The pivotal figure in John Elder's latest book--itself a combination of environmental history, travel writing, literary criticism, and memoir--is the nineteenth-century diplomat and writer George Perkins Marsh, generally regarded now as America's first environmentalist. Like Elder, Marsh was a Vermonter, and his diplomatic career took him for some years to Italy, where, witnessing the ecological devastation wrought upon the landscape by runaway deforestation and the plundering of other natural resources, he was moved to produce his famous manifesto, Man and Nature. Marsh drew parallels between the despoiled Italian environment and his home landscape of Vermont, warning that it was vulnerable to ecological woes of a similar magnitude if not carefully maintained and protected. In short, his was a prescient voice for stewardship.

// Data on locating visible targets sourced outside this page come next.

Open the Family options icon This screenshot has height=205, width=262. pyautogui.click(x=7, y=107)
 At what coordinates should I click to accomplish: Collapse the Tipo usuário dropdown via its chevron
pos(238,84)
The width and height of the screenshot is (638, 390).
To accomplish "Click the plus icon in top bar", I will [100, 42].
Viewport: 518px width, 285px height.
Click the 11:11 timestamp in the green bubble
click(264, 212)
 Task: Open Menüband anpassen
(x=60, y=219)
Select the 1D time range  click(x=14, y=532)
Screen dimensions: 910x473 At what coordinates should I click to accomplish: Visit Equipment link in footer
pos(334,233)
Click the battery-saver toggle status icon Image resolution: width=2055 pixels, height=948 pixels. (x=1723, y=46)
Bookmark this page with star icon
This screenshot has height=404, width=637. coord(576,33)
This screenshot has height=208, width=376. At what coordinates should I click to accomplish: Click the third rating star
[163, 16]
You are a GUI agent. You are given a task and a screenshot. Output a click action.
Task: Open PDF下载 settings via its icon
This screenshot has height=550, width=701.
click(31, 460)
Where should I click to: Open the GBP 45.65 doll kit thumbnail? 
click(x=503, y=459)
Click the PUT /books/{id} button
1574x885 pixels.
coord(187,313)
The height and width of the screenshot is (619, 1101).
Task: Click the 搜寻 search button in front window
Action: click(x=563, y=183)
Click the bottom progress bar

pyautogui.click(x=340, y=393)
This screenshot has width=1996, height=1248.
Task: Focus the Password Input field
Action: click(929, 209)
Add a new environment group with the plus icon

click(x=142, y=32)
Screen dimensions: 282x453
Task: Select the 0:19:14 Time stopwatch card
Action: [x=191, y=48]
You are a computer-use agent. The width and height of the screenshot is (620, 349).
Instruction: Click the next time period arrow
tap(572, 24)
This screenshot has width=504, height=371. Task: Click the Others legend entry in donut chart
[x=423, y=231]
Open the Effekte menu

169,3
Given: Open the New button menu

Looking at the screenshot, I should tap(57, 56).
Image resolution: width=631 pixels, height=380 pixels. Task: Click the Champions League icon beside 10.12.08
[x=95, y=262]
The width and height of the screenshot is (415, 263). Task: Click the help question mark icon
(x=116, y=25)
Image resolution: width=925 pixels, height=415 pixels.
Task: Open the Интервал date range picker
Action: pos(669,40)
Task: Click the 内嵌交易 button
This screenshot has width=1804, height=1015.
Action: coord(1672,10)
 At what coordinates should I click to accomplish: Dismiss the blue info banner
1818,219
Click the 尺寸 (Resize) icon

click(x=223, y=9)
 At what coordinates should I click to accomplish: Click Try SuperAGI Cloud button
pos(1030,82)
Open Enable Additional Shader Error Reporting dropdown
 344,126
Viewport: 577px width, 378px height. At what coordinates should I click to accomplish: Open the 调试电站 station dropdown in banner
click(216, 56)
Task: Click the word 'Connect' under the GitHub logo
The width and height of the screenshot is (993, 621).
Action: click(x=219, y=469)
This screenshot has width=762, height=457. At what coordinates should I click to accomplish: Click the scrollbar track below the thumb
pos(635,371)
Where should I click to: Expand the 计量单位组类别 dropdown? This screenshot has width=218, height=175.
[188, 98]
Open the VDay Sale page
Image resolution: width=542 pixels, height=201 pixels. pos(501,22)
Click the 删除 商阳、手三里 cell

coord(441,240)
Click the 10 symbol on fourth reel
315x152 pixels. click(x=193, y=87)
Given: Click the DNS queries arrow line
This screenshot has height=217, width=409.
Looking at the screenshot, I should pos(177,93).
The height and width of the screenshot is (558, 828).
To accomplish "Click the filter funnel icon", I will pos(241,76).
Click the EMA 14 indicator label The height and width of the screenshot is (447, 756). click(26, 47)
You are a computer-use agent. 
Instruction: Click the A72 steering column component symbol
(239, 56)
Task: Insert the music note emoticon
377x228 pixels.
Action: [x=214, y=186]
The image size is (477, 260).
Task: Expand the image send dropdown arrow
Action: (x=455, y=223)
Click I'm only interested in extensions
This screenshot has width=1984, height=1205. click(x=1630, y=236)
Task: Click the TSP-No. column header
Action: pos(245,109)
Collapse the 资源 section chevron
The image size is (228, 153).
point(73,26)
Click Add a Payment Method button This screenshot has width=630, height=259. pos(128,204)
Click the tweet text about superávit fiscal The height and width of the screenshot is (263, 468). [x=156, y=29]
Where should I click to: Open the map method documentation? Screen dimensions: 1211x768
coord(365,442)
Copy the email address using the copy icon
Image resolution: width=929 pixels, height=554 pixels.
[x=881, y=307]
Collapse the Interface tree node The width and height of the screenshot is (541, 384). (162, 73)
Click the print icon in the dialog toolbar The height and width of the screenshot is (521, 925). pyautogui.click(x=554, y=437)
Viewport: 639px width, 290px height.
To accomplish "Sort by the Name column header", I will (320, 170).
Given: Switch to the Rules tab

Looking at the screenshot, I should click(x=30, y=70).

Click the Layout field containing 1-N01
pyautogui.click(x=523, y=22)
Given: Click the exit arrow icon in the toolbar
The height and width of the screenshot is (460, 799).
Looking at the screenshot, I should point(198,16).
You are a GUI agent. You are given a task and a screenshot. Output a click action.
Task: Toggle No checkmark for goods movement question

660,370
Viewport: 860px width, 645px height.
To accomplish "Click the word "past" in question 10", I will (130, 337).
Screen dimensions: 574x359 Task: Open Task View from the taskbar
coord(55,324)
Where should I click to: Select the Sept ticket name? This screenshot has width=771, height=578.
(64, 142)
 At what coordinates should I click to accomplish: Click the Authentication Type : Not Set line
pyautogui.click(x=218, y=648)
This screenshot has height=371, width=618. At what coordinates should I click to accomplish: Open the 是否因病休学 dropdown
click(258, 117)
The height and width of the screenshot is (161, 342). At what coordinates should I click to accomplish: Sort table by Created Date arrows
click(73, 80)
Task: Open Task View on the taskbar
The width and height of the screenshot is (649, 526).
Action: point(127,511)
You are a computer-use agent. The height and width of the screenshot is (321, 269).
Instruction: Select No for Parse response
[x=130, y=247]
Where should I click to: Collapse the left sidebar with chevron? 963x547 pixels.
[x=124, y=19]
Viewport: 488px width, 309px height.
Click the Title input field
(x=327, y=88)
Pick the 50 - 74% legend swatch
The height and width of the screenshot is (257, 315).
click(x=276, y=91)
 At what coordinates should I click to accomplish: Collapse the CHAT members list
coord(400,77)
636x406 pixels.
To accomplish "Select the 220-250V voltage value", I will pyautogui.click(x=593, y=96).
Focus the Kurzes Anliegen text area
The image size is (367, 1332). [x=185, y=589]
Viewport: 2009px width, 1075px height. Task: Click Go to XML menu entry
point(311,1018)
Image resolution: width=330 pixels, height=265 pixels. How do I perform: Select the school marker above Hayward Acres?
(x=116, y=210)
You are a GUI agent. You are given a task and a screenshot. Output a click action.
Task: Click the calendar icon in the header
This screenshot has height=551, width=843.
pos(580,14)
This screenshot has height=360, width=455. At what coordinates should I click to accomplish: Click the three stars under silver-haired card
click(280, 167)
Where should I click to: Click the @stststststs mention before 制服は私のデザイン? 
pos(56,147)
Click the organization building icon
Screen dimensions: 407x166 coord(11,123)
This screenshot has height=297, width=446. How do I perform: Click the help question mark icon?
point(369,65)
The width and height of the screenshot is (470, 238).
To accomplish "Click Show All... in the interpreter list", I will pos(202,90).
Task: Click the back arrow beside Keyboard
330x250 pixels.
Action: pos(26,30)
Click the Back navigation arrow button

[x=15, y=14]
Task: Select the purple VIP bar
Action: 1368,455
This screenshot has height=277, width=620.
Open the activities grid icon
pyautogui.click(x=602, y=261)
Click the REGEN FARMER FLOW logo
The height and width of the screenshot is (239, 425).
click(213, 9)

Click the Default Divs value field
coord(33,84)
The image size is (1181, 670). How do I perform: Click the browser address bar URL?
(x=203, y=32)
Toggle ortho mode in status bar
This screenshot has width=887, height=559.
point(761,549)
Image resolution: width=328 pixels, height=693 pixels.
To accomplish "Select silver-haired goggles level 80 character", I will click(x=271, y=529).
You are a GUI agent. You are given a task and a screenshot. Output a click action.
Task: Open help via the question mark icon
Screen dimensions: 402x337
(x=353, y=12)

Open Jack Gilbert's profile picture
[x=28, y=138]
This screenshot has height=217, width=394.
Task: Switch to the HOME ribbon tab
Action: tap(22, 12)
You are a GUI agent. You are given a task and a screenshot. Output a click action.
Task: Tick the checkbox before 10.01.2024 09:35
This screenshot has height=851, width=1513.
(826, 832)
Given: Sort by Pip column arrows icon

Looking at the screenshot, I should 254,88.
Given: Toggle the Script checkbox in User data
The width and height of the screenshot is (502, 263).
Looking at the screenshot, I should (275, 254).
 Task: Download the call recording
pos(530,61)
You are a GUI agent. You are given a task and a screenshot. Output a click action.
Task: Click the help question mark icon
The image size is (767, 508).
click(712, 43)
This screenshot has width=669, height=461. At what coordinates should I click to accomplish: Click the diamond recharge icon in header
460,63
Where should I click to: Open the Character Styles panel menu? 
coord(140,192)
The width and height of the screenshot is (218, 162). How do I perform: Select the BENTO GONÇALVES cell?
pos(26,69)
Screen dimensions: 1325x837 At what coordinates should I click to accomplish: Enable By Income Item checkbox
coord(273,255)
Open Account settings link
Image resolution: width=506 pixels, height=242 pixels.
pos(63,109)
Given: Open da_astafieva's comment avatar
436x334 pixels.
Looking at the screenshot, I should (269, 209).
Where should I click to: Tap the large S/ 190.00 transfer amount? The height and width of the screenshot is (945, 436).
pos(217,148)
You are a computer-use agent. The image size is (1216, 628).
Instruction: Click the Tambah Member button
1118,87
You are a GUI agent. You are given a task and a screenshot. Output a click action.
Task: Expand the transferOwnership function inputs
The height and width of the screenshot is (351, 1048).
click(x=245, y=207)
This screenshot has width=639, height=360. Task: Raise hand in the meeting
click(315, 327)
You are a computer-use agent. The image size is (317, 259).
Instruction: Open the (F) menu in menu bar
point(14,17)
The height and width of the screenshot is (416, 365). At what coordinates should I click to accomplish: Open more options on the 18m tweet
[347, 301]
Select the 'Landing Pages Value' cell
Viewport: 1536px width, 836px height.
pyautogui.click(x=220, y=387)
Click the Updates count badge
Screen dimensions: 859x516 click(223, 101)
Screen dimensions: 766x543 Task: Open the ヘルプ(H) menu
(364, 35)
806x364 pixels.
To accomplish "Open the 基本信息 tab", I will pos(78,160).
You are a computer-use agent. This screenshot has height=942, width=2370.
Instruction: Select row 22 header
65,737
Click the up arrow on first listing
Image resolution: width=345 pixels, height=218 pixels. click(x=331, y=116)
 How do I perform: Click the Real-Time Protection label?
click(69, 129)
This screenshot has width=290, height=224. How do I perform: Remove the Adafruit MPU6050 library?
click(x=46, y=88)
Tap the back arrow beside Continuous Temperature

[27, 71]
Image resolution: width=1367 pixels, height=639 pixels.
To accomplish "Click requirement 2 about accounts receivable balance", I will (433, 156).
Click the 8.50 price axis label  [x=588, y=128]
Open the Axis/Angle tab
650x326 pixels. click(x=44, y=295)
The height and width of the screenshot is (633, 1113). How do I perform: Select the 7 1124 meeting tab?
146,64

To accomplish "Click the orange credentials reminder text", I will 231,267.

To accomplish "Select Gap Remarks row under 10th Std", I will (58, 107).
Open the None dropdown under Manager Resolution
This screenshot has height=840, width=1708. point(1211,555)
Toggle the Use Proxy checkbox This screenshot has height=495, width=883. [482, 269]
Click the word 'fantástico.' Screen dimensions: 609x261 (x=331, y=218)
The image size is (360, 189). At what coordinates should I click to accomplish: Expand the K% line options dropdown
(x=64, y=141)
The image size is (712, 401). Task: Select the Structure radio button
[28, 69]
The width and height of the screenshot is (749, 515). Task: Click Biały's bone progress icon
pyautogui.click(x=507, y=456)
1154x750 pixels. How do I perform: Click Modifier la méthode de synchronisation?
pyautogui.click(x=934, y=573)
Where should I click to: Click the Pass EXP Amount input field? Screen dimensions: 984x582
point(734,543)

On a Fulbright year, Elder chooses to follow in Marsh's footsteps along a trajectory running from Vermont to Italy, and at length fetches up at the managed forest of Vallombrosa--which, as it happens, boasts a stand of sugar maples planted by Marsh. Punctuated throughout with learned and genial considerations of the poetry of Wordsworth, Basho, Dante, and Frost, Elder's narrative takes up issues of sustainability as practiced locally, reports on family doings (including his wife's reconnecting with Italian relatives), and returns finally--as did Marsh's--to Vermont, where he measures traditional stewardship values against more aggressive conservation-oriented measures such as the expansion of wilderness areas. Elder also extends the idea of sustainability from maintaining a healthy human-environmental balance to maintaining a strong web of social relationships within both the family and the larger community.
John Elder , Professor of English at Middlebury College, is the author of Reading the Mountains of Home and The Frog Run.